(540h) Using Photodegradable Hydrogels to Rapidly Screen, Isolate, and Characterize Cells with Rare Phenotypes

The ability to rapidly screen and isolate bacteria with rare function from mutant libraries paves the way for advancements in many applications of microbial biotechnology. However, traditional microbiological screening methods are often time consuming and laborious. Here, we propose a high-throughput screening method to identify and isolate bacterial strains with unique function from mutant library (ML) cell populations for follow up genetic analysis. To this end, a photodegradable poly(ethylene glycol) (PEG) hydrogel was used as a three-dimensional cell scaffold to culture high densities of ML cells within the hydrogel network. ML cells were first encapsulated in a 13µm thick hydrogel layer at a density of 90 cells/mm², allowing for simultaneously monitoring of 28,000 ML cells/ hydrogel. Due to the hydrogel mesh size (10 nm), no transport limitation of nutrients was observed, as the entrapped cells were able to grow into clonal micro-colonies after incubation of the hydrogel in liquid media. For cell extraction, a user controlled, high resolution 365 nm patterned light source was used. This enabled extraction with high levels of spatiotemporal control, allowing one to remove cells in different forms, including free cells, cell aggregates or colonies protected within a PEG coating. Using this approach, we studied the interaction between Agrobacterium tumefaciens C58 and Rhizobium rhizogenes K84, a well-known inhibitor of A. tumefaciens through production of the inhibitory molecule agrocin 84. A. tumefaciens C58 transposon ML cells were encapsulated within the hydrogel, then monitored for rare mutants that show resistance to agrocin 84 by growing in presence of the cell free culture media produced by R. rhizogenes.

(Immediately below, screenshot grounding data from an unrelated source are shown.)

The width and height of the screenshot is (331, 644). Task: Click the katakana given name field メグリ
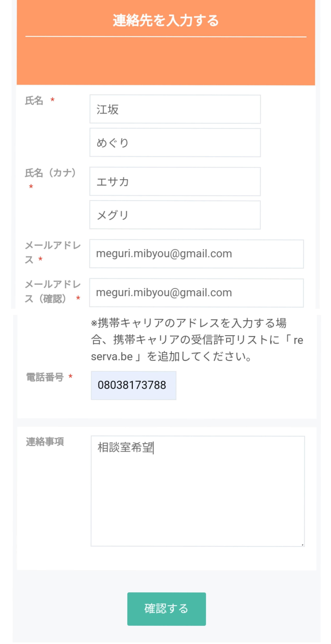(x=175, y=215)
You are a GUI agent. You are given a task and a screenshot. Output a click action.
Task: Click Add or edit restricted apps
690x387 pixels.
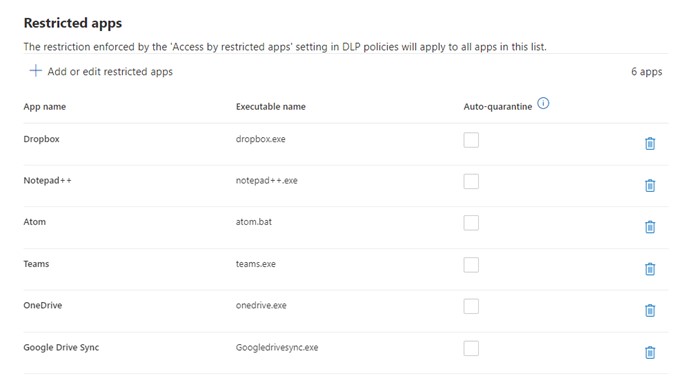tap(110, 71)
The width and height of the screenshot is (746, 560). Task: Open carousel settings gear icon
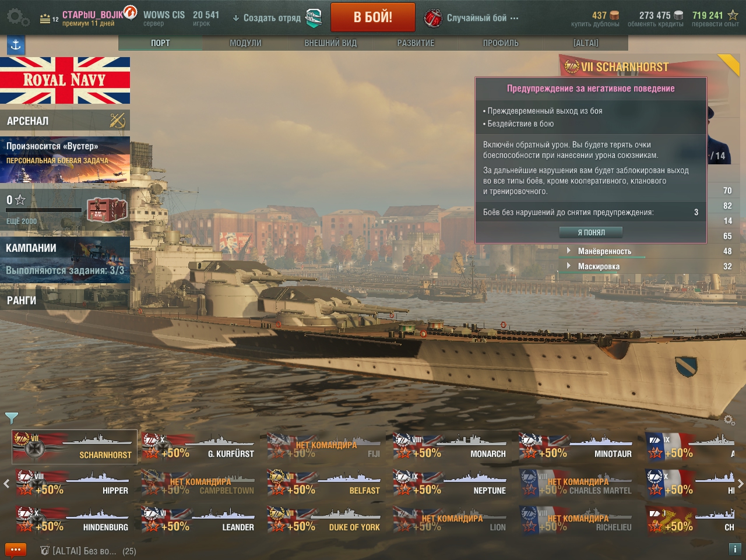(x=729, y=420)
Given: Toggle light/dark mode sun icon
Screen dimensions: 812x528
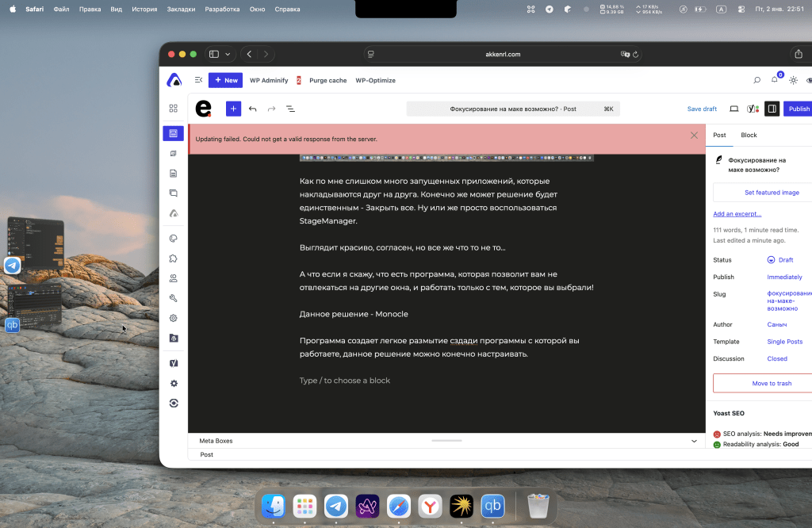Looking at the screenshot, I should pyautogui.click(x=793, y=80).
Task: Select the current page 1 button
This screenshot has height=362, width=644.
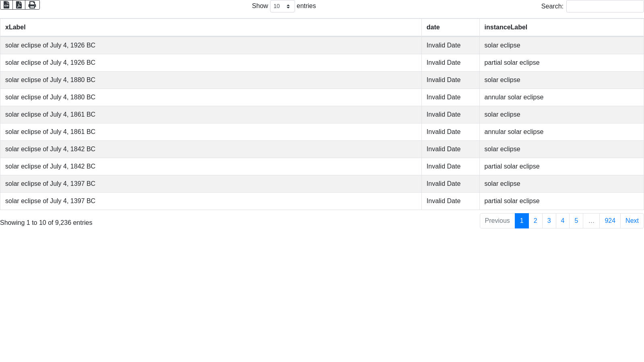Action: pos(522,221)
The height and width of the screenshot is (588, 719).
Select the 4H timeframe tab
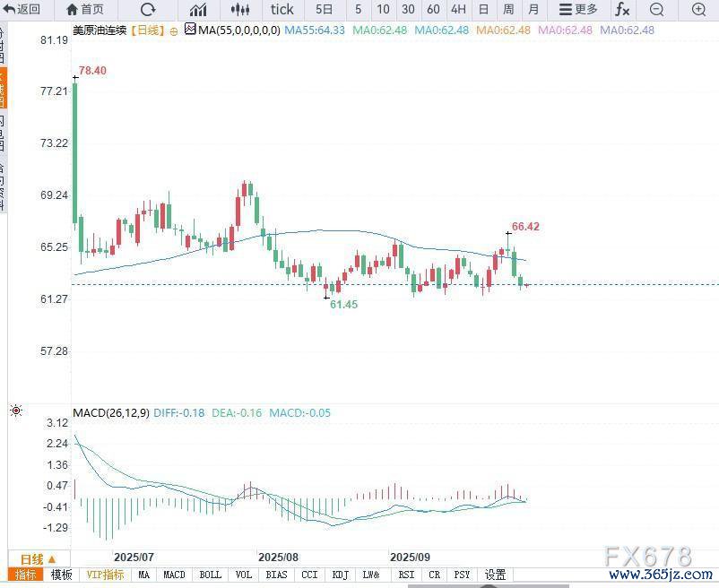point(458,10)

After identifying rare cells (9/28,000) that developed into microcolonies, cells were extracted for genomic analysis. It was confirmed that resistant colonies had mutations in the acc region of the Ti plasmid. These findings are supported by previous studies that have demonstrated disruption of this region leads to agrocin 84 resistance. This proof of principle study suggests that the proposed screening method, which is simple, affordable, and translatable to microbiology labs, can be used for other applications that require the isolation and study of rare cells with unique phenotype.